■ What is needed: Keep every character as it is and output all of the records.
>>
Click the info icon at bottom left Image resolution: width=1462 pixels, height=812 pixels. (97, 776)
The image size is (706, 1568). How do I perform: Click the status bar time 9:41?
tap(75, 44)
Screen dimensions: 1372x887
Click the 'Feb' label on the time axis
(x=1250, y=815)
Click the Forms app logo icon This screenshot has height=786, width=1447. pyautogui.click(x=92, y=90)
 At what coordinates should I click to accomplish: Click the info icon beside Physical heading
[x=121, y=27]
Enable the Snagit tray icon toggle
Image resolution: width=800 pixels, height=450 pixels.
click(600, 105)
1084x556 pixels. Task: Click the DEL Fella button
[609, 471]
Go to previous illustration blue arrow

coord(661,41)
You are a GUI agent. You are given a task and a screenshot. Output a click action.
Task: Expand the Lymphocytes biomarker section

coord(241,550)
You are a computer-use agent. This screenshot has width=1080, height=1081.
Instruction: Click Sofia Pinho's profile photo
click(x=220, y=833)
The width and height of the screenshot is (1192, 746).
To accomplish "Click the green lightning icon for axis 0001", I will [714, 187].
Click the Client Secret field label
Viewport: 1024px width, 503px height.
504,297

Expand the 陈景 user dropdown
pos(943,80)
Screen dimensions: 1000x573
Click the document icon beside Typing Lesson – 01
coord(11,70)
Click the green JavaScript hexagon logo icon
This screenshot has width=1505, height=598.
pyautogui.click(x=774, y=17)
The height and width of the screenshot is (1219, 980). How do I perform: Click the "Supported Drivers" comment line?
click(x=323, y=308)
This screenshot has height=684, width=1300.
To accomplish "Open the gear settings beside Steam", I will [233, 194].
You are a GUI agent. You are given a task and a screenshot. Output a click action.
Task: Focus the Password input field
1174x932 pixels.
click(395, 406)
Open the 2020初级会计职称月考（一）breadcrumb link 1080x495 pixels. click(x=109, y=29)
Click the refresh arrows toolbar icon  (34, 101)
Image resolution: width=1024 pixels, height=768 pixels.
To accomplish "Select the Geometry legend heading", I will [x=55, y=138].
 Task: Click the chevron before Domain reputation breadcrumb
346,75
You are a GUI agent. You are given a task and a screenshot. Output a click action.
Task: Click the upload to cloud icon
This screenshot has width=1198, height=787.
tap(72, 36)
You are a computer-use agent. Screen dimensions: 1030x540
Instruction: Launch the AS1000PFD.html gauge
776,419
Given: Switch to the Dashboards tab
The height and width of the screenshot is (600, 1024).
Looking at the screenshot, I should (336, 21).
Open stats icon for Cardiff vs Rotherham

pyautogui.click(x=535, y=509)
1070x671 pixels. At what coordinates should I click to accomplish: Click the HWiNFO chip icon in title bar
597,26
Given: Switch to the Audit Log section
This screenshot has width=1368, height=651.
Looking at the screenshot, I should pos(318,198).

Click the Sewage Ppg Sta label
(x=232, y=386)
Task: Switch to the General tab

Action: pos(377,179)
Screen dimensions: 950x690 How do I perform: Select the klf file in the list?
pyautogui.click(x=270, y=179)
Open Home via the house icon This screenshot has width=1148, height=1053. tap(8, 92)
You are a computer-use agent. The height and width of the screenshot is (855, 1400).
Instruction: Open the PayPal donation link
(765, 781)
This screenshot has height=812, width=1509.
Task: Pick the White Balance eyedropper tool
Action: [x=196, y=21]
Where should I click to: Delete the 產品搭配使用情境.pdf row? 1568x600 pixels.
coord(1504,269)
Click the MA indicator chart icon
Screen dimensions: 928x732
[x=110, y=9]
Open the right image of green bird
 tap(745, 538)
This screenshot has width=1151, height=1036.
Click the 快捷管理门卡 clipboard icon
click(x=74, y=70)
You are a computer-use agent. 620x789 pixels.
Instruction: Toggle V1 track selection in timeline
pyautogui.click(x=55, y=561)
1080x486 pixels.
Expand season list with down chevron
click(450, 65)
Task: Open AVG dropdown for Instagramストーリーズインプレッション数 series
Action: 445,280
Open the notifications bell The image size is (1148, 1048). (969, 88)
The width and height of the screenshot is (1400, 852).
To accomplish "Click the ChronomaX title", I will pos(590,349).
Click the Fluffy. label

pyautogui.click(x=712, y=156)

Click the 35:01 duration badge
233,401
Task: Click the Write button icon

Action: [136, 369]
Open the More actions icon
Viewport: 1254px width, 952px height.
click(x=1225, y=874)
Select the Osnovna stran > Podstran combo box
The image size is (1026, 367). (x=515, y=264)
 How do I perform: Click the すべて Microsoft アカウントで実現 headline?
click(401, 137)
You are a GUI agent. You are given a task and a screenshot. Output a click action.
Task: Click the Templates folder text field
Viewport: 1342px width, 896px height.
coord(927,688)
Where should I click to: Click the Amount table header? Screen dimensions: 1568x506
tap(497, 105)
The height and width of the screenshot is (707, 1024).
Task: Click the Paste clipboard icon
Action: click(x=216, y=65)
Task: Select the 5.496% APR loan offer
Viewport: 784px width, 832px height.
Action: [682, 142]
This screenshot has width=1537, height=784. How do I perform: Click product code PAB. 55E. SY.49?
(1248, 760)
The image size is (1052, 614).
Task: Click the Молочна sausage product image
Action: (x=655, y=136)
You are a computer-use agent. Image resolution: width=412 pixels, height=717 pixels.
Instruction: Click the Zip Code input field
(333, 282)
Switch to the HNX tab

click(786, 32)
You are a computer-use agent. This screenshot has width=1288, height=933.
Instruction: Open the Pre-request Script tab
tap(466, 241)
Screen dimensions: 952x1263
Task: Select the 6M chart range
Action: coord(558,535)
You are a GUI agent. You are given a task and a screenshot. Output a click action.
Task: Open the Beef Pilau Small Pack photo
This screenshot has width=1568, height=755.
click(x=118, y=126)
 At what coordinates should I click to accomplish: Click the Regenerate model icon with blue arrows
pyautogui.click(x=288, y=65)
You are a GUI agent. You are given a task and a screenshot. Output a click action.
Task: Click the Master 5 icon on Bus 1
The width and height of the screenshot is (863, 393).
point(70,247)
<<
■ Problem solution:
Click the info icon at bottom left Image resolution: width=1462 pixels, height=812 pixels. (97, 776)
The image size is (706, 1568). How do I perform: Click the status bar time 9:41?
tap(75, 44)
Screen dimensions: 1372x887
Click the 'Feb' label on the time axis
(x=1250, y=815)
Click the Forms app logo icon This screenshot has height=786, width=1447. pyautogui.click(x=92, y=90)
 At what coordinates should I click to accomplish: Click the info icon beside Physical heading
[x=121, y=27]
Enable the Snagit tray icon toggle
Image resolution: width=800 pixels, height=450 pixels.
click(600, 105)
1084x556 pixels. Task: Click the DEL Fella button
[609, 471]
Go to previous illustration blue arrow

coord(661,41)
You are a GUI agent. You are given a task and a screenshot. Output a click action.
Task: Expand the Lymphocytes biomarker section

coord(241,550)
You are a computer-use agent. This screenshot has width=1080, height=1081.
Instruction: Click Sofia Pinho's profile photo
click(x=220, y=833)
The width and height of the screenshot is (1192, 746).
To accomplish "Click the green lightning icon for axis 0001", I will [714, 187].
Click the Client Secret field label
Viewport: 1024px width, 503px height.
504,297

Expand the 陈景 user dropdown
pos(943,80)
Screen dimensions: 1000x573
Click the document icon beside Typing Lesson – 01
coord(11,70)
Click the green JavaScript hexagon logo icon
This screenshot has width=1505, height=598.
pyautogui.click(x=774, y=17)
The height and width of the screenshot is (1219, 980). How do I perform: Click the "Supported Drivers" comment line?
click(x=323, y=308)
This screenshot has height=684, width=1300.
To accomplish "Open the gear settings beside Steam", I will [233, 194].
You are a GUI agent. You are given a task and a screenshot. Output a click action.
Task: Focus the Password input field
1174x932 pixels.
click(395, 406)
Open the 2020初级会计职称月考（一）breadcrumb link 1080x495 pixels. click(x=109, y=29)
Click the refresh arrows toolbar icon  (34, 101)
Image resolution: width=1024 pixels, height=768 pixels.
To accomplish "Select the Geometry legend heading", I will [x=55, y=138].
 Task: Click the chevron before Domain reputation breadcrumb
346,75
You are a GUI agent. You are given a task and a screenshot. Output a click action.
Task: Click the upload to cloud icon
This screenshot has width=1198, height=787.
tap(72, 36)
You are a computer-use agent. Screen dimensions: 1030x540
Instruction: Launch the AS1000PFD.html gauge
776,419
Given: Switch to the Dashboards tab
The height and width of the screenshot is (600, 1024).
Looking at the screenshot, I should (336, 21).
Open stats icon for Cardiff vs Rotherham

pyautogui.click(x=535, y=509)
1070x671 pixels. At what coordinates should I click to accomplish: Click the HWiNFO chip icon in title bar
597,26
Given: Switch to the Audit Log section
This screenshot has width=1368, height=651.
Looking at the screenshot, I should pos(318,198).

Click the Sewage Ppg Sta label
(x=232, y=386)
Task: Switch to the General tab

Action: pos(377,179)
Screen dimensions: 950x690 How do I perform: Select the klf file in the list?
pyautogui.click(x=270, y=179)
Open Home via the house icon This screenshot has width=1148, height=1053. tap(8, 92)
You are a computer-use agent. The height and width of the screenshot is (855, 1400).
Instruction: Open the PayPal donation link
(765, 781)
This screenshot has height=812, width=1509.
Task: Pick the White Balance eyedropper tool
Action: [x=196, y=21]
Where should I click to: Delete the 產品搭配使用情境.pdf row? 1568x600 pixels.
coord(1504,269)
Click the MA indicator chart icon
Screen dimensions: 928x732
[x=110, y=9]
Open the right image of green bird
 tap(745, 538)
This screenshot has width=1151, height=1036.
Click the 快捷管理门卡 clipboard icon
click(x=74, y=70)
You are a computer-use agent. 620x789 pixels.
Instruction: Toggle V1 track selection in timeline
pyautogui.click(x=55, y=561)
1080x486 pixels.
Expand season list with down chevron
click(450, 65)
Task: Open AVG dropdown for Instagramストーリーズインプレッション数 series
Action: 445,280
Open the notifications bell The image size is (1148, 1048). (969, 88)
The width and height of the screenshot is (1400, 852).
To accomplish "Click the ChronomaX title", I will pos(590,349).
Click the Fluffy. label

pyautogui.click(x=712, y=156)

Click the 35:01 duration badge
233,401
Task: Click the Write button icon

Action: [136, 369]
Open the More actions icon
Viewport: 1254px width, 952px height.
click(x=1225, y=874)
Select the Osnovna stran > Podstran combo box
The image size is (1026, 367). (x=515, y=264)
 How do I perform: Click the すべて Microsoft アカウントで実現 headline?
click(401, 137)
You are a GUI agent. You are given a task and a screenshot. Output a click action.
Task: Click the Templates folder text field
Viewport: 1342px width, 896px height.
coord(927,688)
Where should I click to: Click the Amount table header? Screen dimensions: 1568x506
tap(497, 105)
The height and width of the screenshot is (707, 1024).
Task: Click the Paste clipboard icon
Action: click(x=216, y=65)
Task: Select the 5.496% APR loan offer
Viewport: 784px width, 832px height.
Action: [682, 142]
This screenshot has width=1537, height=784. How do I perform: Click product code PAB. 55E. SY.49?
(1248, 760)
The image size is (1052, 614).
Task: Click the Молочна sausage product image
Action: (x=655, y=136)
You are a computer-use agent. Image resolution: width=412 pixels, height=717 pixels.
Instruction: Click the Zip Code input field
(333, 282)
Switch to the HNX tab

click(786, 32)
You are a computer-use agent. This screenshot has width=1288, height=933.
Instruction: Open the Pre-request Script tab
tap(466, 241)
Screen dimensions: 952x1263
Task: Select the 6M chart range
Action: coord(558,535)
You are a GUI agent. You are given a task and a screenshot. Output a click action.
Task: Open the Beef Pilau Small Pack photo
This screenshot has width=1568, height=755.
click(x=118, y=126)
 At what coordinates should I click to accomplish: Click the Regenerate model icon with blue arrows
pyautogui.click(x=288, y=65)
You are a GUI agent. You are given a task and a screenshot. Output a click action.
Task: Click the Master 5 icon on Bus 1
The width and height of the screenshot is (863, 393).
point(70,247)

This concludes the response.